Ladies and gentlemen, welcome to the financial equivalent of watching a Formula 1 car reverse at full speed — Wallfort Financial Services Ltd Q2 FY26. Once a proud broking house from the 90s Dalal Street era, the company has managed to turn its stockbroking charts into what looks like an ECG gone flat.

At ₹84.5 per share and a market cap of ₹81.9 crore, this mid-sized brokerage has seen its fair share of highs and crashes. Its stock has plummeted 61.8% in the past year, reminding investors that not every low P/B of 0.47x is a hidden gem — sometimes, it’s just dust.

The latest quarterly numbers? Well, “disastrous” might be polite. Sales dropped 96.3% YoY, while PAT sank by a jaw-dropping 128%, landing deep in the red at ₹ -3.97 crore. The company managed to achieve a negative operating margin of 463%, a number that even an auditor might triple-check out of disbelief.

ROE stands at 7.7%, ROCE at 9.7%, and debt is zero — not because they’re rich, but because no lender wants to be part of this drama.

So, what happens when a broker stops broking? You get Wallfort FY26. Buckle up.


2. Introduction

Ah, Wallfort Financial — the stockbroker that seems to have misplaced both its stocks and profits. Incorporated in 1994, back when cable TV was still a luxury, Wallfort’s journey reads like the story of every Indian small-cap financial company that once dreamed of being Motilal Oswal but ended up being Motilal “Oh no.”

From facilitating trades to distributing franchises and offering “investment research,” Wallfort looked poised for the big league. With 90 institutional clients — including banks, mutual funds, and financial institutions — it positioned itself as a niche research provider.

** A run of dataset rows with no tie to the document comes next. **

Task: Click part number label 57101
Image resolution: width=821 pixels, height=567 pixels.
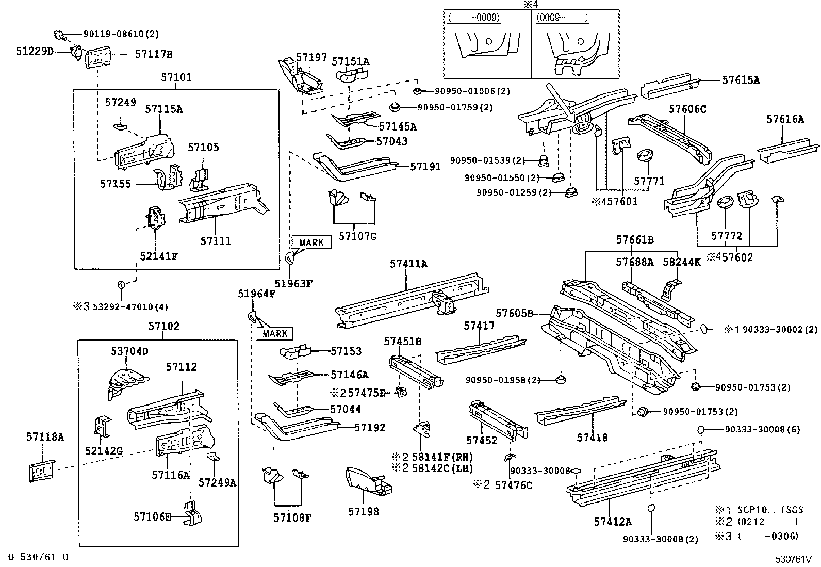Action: click(176, 77)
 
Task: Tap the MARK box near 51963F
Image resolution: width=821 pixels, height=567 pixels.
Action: click(311, 242)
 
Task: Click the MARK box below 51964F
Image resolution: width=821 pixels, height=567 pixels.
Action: click(274, 333)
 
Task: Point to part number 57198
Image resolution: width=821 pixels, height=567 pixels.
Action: click(363, 511)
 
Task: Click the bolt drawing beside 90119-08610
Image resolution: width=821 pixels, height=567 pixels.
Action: click(60, 35)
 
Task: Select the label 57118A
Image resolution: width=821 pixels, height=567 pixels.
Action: click(45, 437)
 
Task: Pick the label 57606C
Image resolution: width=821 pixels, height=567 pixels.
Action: click(687, 109)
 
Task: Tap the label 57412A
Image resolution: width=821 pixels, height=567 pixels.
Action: click(612, 521)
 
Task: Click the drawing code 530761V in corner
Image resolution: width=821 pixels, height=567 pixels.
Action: click(793, 559)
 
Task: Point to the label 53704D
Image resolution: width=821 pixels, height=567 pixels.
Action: click(129, 351)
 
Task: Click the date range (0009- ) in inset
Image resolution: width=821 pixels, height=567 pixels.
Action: click(562, 18)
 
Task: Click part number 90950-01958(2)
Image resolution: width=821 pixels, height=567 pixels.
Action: click(503, 380)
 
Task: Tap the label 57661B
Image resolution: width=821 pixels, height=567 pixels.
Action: click(635, 239)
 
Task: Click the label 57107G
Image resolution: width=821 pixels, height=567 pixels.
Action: click(357, 236)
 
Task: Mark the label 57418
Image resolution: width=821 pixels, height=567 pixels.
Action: click(592, 438)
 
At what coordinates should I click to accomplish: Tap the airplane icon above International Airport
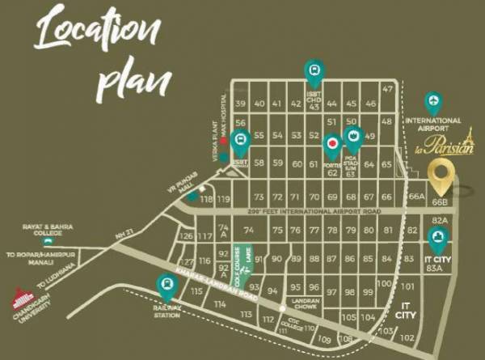[434, 103]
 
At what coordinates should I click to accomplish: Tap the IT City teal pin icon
[437, 237]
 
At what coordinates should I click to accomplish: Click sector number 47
[387, 88]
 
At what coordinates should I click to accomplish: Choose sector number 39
[240, 104]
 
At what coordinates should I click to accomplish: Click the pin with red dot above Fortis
[331, 146]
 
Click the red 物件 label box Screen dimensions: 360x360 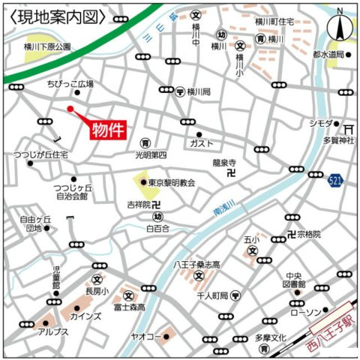pos(107,130)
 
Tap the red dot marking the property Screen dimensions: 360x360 pos(70,110)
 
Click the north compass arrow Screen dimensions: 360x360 pos(340,28)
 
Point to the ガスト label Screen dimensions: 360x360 pos(202,142)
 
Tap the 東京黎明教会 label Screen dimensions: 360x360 pos(171,182)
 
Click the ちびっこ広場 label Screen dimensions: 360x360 pos(70,85)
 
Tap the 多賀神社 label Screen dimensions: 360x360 pos(338,140)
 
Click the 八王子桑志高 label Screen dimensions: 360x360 pos(196,265)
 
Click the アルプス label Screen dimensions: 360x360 pos(53,332)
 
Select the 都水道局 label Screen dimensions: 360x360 pos(328,55)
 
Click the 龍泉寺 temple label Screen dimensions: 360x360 pos(224,161)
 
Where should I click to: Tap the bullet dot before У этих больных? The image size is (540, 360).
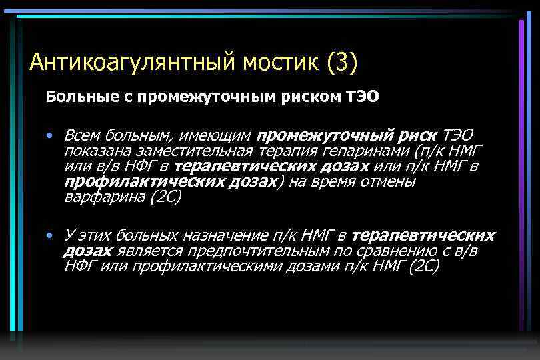click(51, 235)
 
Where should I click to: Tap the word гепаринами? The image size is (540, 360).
click(362, 150)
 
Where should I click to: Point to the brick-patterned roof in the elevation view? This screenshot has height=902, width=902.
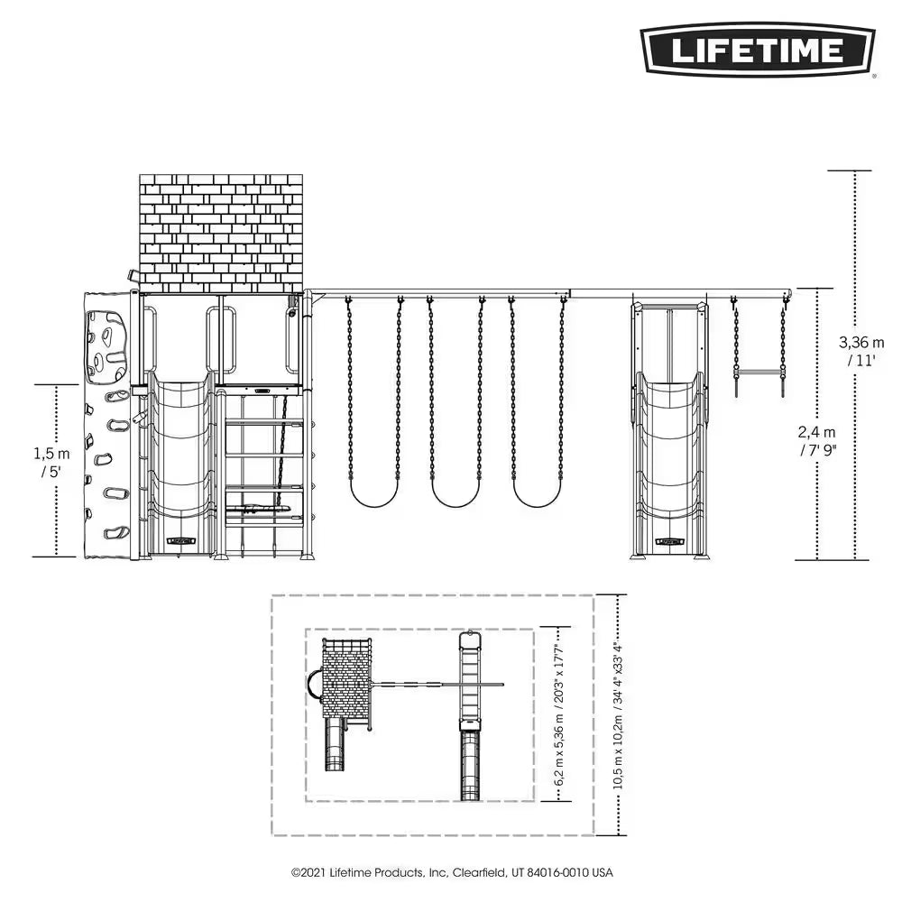click(x=220, y=232)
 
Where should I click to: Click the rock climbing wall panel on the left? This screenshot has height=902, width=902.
click(x=107, y=424)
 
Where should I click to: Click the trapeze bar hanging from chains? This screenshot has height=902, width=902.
click(x=759, y=370)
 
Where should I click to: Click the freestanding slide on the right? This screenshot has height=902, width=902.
click(x=669, y=460)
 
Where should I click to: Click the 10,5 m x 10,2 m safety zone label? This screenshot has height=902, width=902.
click(x=618, y=715)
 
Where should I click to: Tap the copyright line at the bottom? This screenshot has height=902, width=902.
click(x=451, y=873)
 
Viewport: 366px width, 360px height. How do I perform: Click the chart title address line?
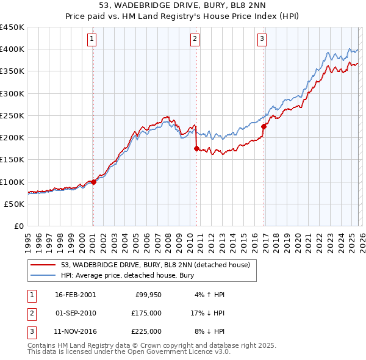point(182,5)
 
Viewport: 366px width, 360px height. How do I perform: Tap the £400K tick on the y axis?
point(12,49)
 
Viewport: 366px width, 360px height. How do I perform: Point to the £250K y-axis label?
point(12,115)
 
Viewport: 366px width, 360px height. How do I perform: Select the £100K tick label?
point(12,182)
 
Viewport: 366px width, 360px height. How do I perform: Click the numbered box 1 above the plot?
point(92,40)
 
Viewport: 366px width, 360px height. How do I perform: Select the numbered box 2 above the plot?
point(195,40)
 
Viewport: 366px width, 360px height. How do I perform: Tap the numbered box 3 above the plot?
point(262,40)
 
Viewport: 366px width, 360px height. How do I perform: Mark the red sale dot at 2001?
point(93,182)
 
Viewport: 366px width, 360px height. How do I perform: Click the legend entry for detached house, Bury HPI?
point(127,276)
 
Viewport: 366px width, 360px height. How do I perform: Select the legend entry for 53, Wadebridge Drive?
point(155,265)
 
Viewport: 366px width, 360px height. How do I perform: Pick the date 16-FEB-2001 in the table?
point(75,295)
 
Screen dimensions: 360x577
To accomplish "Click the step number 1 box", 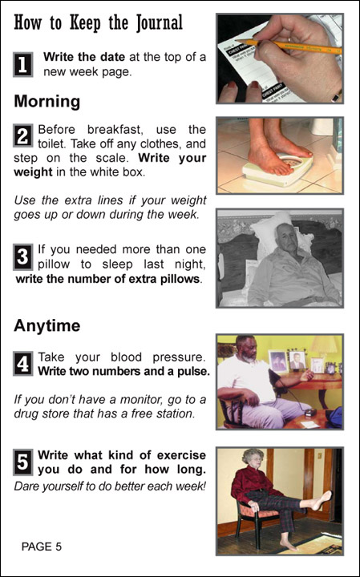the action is (22, 65).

But the FY26 reality check has been brutal. In a year when every second fintech is raking in transaction fees from retail investors, Wallfort’s sales crashed 89% YoY, while its net profit took a ₹ -11 crore dive. That’s not a dip — that’s a nosedive with a parachute made of wet paper.

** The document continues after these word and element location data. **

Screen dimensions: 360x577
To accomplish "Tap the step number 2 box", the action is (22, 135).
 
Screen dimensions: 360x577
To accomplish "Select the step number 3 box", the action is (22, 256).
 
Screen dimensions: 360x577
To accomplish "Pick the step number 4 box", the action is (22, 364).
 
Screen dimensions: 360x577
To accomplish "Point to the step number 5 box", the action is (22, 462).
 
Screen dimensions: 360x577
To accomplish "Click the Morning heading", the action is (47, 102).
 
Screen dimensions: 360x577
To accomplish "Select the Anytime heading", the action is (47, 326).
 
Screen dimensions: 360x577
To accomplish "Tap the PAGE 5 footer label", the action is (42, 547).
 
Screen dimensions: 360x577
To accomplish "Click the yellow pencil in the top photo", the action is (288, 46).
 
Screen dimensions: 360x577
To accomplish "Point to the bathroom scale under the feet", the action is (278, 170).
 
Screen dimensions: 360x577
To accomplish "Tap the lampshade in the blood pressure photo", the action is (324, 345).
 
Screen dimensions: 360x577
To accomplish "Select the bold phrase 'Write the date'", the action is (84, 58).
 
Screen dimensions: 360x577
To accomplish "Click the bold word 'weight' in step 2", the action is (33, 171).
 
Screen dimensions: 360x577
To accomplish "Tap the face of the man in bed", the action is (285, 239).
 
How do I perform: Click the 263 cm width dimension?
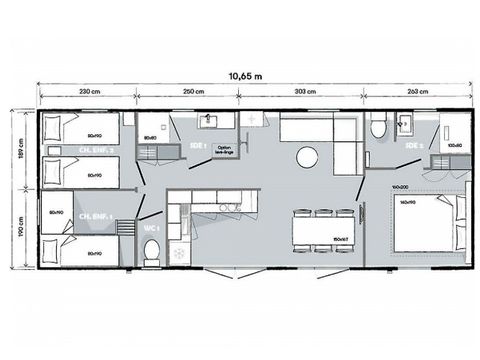tap(421, 92)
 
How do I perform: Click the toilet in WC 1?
tap(151, 257)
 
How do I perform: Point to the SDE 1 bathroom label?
tap(197, 146)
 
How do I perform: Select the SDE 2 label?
tap(413, 146)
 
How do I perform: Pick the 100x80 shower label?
tap(455, 146)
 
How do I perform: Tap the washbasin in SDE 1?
tap(211, 122)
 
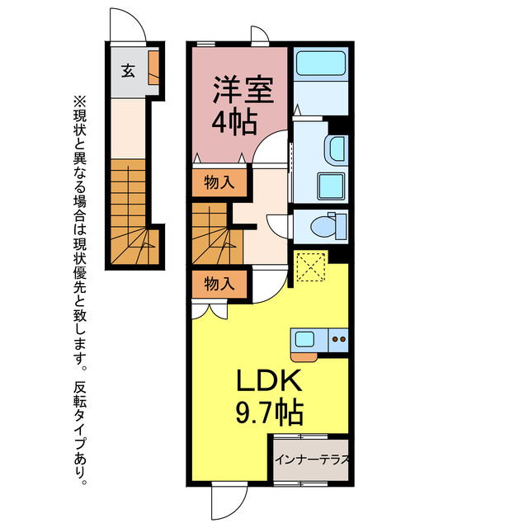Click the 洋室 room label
[x=243, y=90]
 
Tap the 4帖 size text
[x=234, y=123]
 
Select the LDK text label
[x=269, y=380]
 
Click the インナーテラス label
[x=312, y=460]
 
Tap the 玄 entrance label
[x=129, y=71]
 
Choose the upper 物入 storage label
[x=219, y=183]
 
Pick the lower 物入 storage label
[x=219, y=284]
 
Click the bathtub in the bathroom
[x=321, y=64]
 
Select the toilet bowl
[x=324, y=226]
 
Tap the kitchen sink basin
[x=304, y=339]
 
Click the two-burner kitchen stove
[x=339, y=340]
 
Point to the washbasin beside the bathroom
[x=337, y=150]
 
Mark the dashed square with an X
[x=312, y=267]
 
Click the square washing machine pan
[x=332, y=186]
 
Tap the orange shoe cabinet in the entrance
[x=154, y=68]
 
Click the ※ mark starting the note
[x=80, y=101]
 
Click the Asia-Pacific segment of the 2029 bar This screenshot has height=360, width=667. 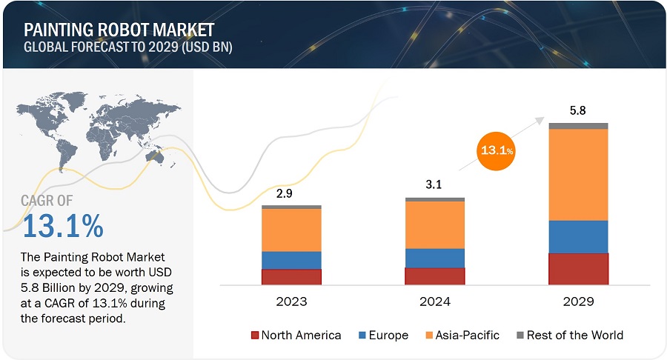click(578, 175)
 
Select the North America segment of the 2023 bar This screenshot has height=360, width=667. click(291, 276)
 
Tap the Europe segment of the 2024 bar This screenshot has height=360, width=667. click(434, 258)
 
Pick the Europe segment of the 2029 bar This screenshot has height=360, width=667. click(578, 237)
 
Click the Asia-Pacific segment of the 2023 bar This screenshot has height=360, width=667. click(291, 230)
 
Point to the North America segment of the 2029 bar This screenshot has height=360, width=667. click(578, 269)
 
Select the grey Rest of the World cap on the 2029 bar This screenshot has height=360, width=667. click(578, 126)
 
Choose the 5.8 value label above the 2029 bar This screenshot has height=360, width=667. click(578, 111)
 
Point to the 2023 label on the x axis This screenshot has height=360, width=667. click(291, 301)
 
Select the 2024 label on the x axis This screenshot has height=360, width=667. click(434, 301)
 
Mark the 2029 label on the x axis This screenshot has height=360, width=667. click(578, 301)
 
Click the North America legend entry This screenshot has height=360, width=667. click(296, 335)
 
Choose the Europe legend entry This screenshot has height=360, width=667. click(383, 335)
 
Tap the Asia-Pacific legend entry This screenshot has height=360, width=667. click(464, 335)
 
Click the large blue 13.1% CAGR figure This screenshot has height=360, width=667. click(63, 226)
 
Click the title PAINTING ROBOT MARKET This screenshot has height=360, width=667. click(119, 30)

And yet, it remains debt-free. Probably because lenders saw the financial statements and quietly backed away.

If Wallfort’s FY25 was a warning shot, FY26 is the sound of that warning hitting the target. But before we bury it, let’s dissect what went wrong — with the same curiosity one reserves for a slow-motion car crash.


3. Business Model – WTF Do They Even Do?

Wallfort Financial Services Limited calls itself a provider of broking and allied financial services, covering both retail and institutional clients. In theory, this includes:

  • Equity and derivative trading (cash and F&O)
  • Research-based advisory services
  • Depository operations (via NSDL)
  • Franchise-based retail distribution network

Basically, they’re in the business of helping others buy and sell stocks — except their own investors have been doing the “sell” part aggressively.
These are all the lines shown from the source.